▸ DATA TO PROCESS
____________
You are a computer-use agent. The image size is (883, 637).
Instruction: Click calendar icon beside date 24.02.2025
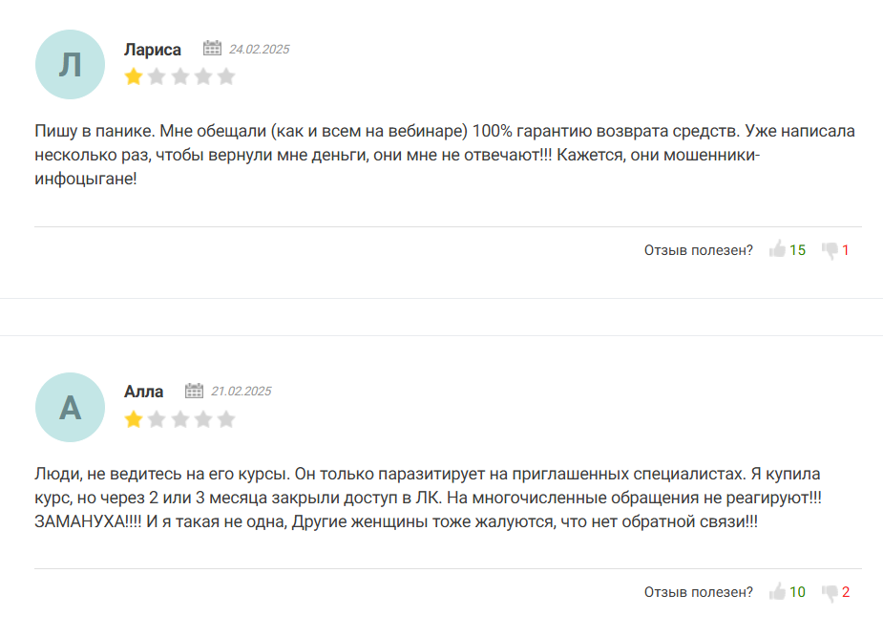coord(212,49)
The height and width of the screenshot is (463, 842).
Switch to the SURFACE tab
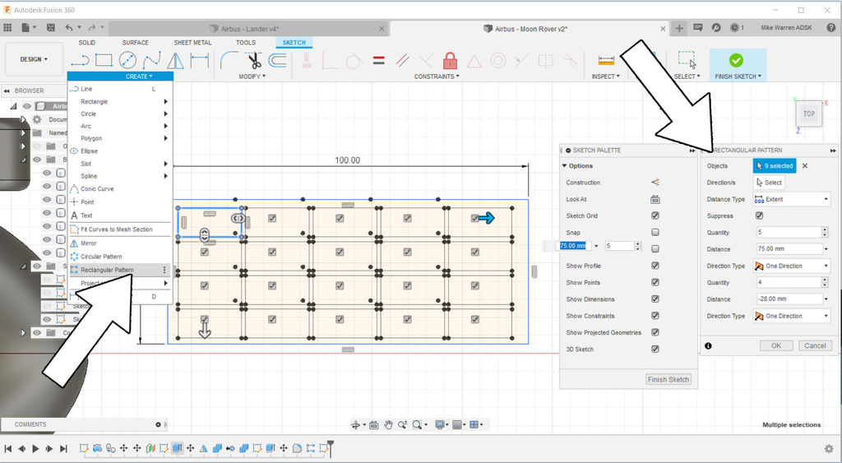click(x=136, y=43)
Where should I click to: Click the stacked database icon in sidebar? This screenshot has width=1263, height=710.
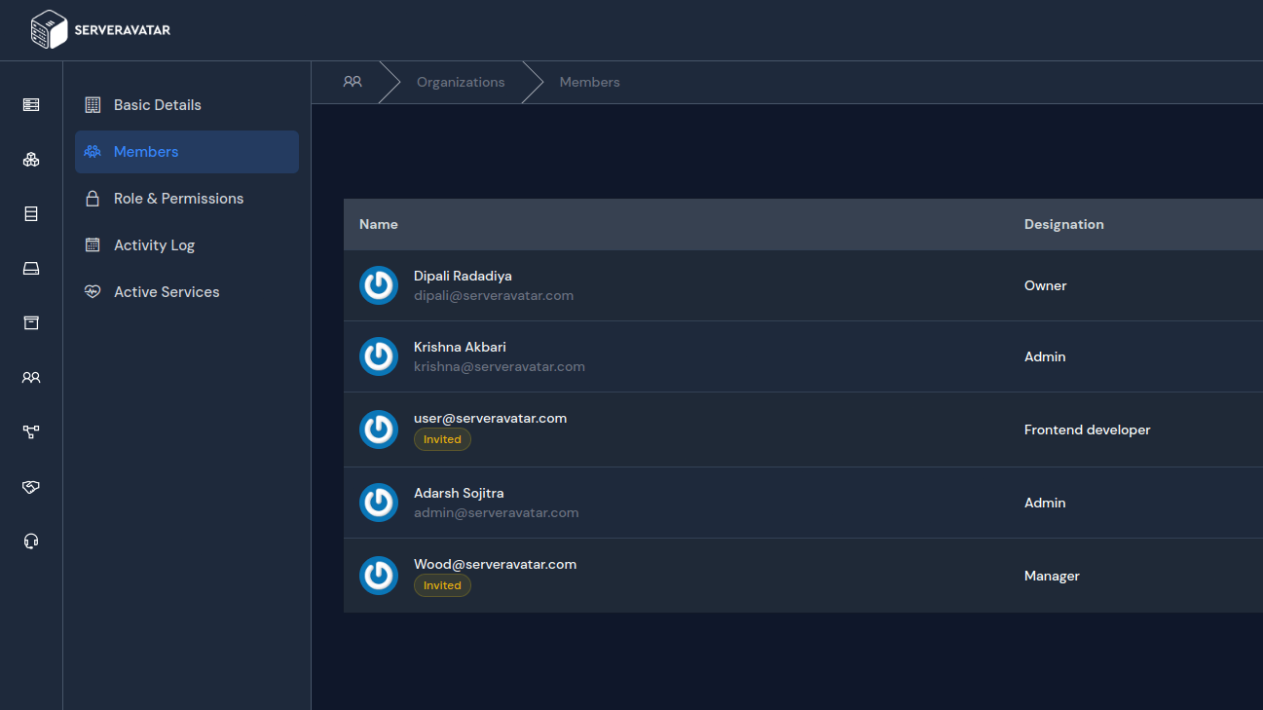31,214
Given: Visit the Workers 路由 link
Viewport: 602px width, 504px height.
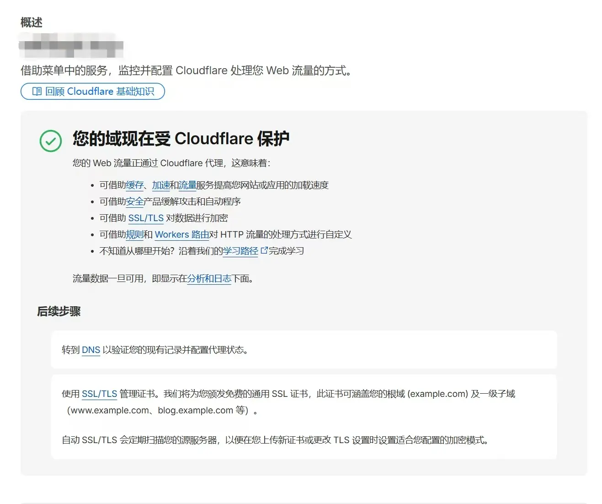Looking at the screenshot, I should [x=181, y=234].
____________
▸ EXERCISE GOAL
The response should be the lines from the one containing "Instruction: Click calendar" through the final line of the records, reproduced exactly and with every picture left out.

▸ EXERCISE ANSWER
Instruction: Click calendar icon beside date 24.02.2025
coord(212,49)
The height and width of the screenshot is (463, 842).
Switch to the SURFACE tab
click(x=136, y=43)
Where should I click to: Click the stacked database icon in sidebar? This screenshot has width=1263, height=710.
31,214
Given: Visit the Workers 路由 link
Viewport: 602px width, 504px height.
Looking at the screenshot, I should [x=181, y=234].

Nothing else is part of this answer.